◆ Work task ◆
Below is a listing; repeat exactly the lines from the one containing "This screenshot has height=478, width=976." to the one containing "Where should I click to: Click", both included.

◆ Given records ◆
┌──
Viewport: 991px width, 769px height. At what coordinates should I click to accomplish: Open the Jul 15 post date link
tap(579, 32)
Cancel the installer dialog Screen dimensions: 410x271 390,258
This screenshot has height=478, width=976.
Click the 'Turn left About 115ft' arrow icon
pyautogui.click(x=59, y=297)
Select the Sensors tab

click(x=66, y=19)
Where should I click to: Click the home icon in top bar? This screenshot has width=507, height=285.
└──
┌──
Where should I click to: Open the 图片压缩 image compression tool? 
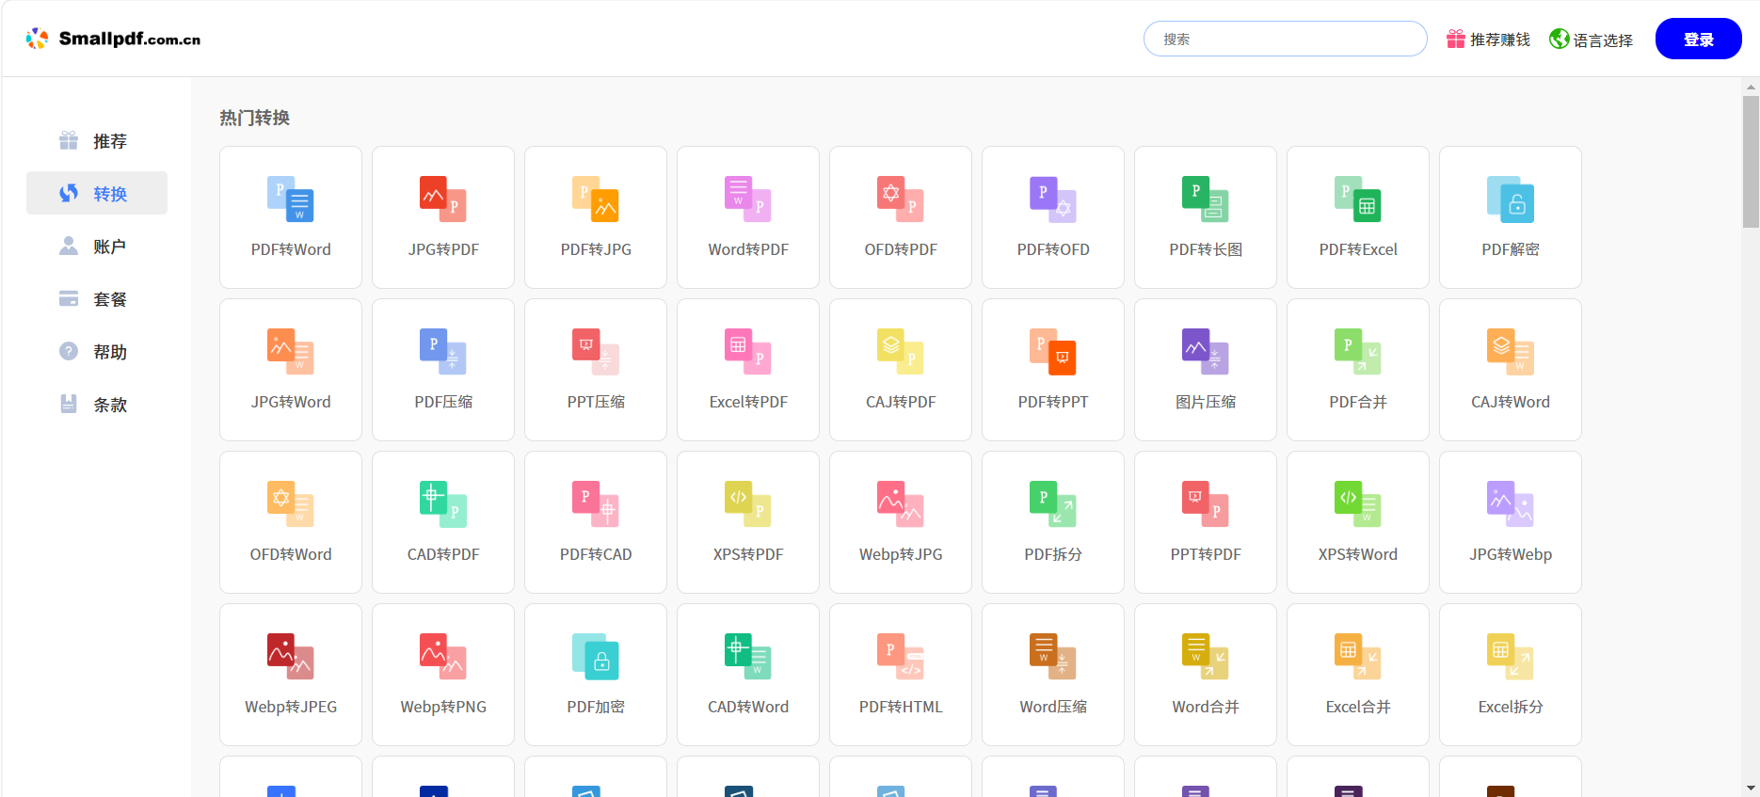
└──
◆ Result ◆
This screenshot has height=478, width=976.
Click the 'Turn left About 115ft' arrow icon
pyautogui.click(x=59, y=297)
Select the Sensors tab

click(x=66, y=19)
Where should I click to: Click the home icon in top bar? This screenshot has width=507, height=285.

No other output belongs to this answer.